Capitalism is an economic and political system based on private property and free exchange of goods and services. Capitalism requires rule of law in order to function. Private property rights must be protected so people feel the fruits of their labor are secure. A court system must be in place to handle breach of contracts. Banks must be properly audited. Borders must be defended from foreign invaders. At the same time however, the influence of government power must be kept out of the market. Individuals and companies must compete in a free market and not receive special favors or subsidies from the government, as is now commonplace in the United States. Innovation must be allowed to thrive, which means allowing “creative destruction” of old businesses that have become outmoded. To function best and best allocate resources, capitalism requires sophisticated financial markets, including many sophisticated financial instruments. In order for these financial markets to function, financial technologies must be carefully regulated to prevent fraud and the regulator itself must also be regulated to prevent corruption.

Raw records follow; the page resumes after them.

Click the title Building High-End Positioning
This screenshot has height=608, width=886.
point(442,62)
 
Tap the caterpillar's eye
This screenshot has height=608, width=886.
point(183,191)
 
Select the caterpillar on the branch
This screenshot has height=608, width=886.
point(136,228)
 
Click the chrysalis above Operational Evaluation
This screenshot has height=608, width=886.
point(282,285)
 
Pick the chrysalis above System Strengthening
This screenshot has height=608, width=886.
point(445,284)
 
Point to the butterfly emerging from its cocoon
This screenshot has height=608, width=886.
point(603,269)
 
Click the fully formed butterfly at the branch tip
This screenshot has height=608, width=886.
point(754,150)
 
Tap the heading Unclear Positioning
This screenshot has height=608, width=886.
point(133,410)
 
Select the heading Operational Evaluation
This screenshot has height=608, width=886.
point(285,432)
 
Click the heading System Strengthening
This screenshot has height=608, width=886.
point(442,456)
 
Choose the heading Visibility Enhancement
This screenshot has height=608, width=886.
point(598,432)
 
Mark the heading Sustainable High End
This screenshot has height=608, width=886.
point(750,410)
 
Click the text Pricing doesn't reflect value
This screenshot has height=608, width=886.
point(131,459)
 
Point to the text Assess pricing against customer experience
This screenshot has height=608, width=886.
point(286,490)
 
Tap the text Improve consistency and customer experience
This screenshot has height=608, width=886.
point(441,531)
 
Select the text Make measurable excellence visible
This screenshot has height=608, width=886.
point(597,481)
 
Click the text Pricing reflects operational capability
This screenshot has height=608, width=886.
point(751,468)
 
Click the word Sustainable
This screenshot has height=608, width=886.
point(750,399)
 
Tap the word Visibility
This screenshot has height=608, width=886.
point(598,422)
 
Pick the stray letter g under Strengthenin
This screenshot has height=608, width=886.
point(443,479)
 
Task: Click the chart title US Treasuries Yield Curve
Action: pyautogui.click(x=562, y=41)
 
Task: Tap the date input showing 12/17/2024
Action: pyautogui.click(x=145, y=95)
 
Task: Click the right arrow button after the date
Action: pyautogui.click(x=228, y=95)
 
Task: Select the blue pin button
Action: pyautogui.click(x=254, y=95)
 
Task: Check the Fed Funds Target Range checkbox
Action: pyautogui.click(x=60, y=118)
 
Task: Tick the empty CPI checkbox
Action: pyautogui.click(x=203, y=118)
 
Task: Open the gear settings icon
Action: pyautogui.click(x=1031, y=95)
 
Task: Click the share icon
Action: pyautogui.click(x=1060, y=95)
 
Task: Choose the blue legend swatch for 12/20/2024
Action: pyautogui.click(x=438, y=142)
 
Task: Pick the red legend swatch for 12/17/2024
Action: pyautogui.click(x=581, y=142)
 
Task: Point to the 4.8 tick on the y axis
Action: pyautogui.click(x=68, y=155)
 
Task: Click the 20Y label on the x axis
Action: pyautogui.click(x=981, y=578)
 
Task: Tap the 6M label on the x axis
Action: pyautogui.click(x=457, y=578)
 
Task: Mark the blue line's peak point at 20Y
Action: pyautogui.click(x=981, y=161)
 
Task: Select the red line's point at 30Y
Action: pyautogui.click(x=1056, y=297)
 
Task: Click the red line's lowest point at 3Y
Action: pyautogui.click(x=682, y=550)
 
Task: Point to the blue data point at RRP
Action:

Democracy can help achieve this by holding politicians accountable to the people. Capitalism and democracy therefore go hand in hand, although capitalism can function under different forms of government. It is important to recognize one can argue for capitalism without arguing for minimization of government to only serving the role of a “night watchman”. The government also has an important role to play in ensuring equal opportunity. This means providing education to all citizens and special services for the disabled. Welfare programs can also exist alongside capitalism and such programs (in a limited form) have been endorsed by great free market thinkers such as F.A. Hayek and Milton Friedman.
The 2008 financial crisis
Many people blame the 2008 financial crisis on free market capitalism. Some see the crisis as evidence that free markets are wild and out of control and that more government intervention in the market is needed. The causes of the 2008 crisis are numerous and complexly intertwined. The underlining causes were all due government interventions. First, during the 2000’s the Federal Reserve dropped the key interest rate to 1%. Borrowing money became incredibly cheap. In this economic environment, banks became over leveraged. Stock prices soared and people borrowed money to pay for their mortgages. The value of bonds and treasuries fell, so banks took money out of such investments and put them in mortgage-backed securities. Meanwhile, politicians and government officials began a campaign to get people into houses, even if they could not afford them. The role of “Fannie Mae” (the Federal National Mortgage Association) and Freddie Mac (the Federal Home Loan Mortgage Corporation) cannot be under emphasized here. Fannie Mae and Freddie Mac were government-sponsored enterprises. They were created by government and completely funded by government. During the 2000’s they were charged with selling mortgages and mortgages backed securities to banks. Banks bought these in great quantity under the assumption that in the event of a failure of either enterprise, the government would bail them out. Indeed, this is essentially what happened in September 2008 when the federal government took over Fannie Mae and Freddie Mac and bailed them out.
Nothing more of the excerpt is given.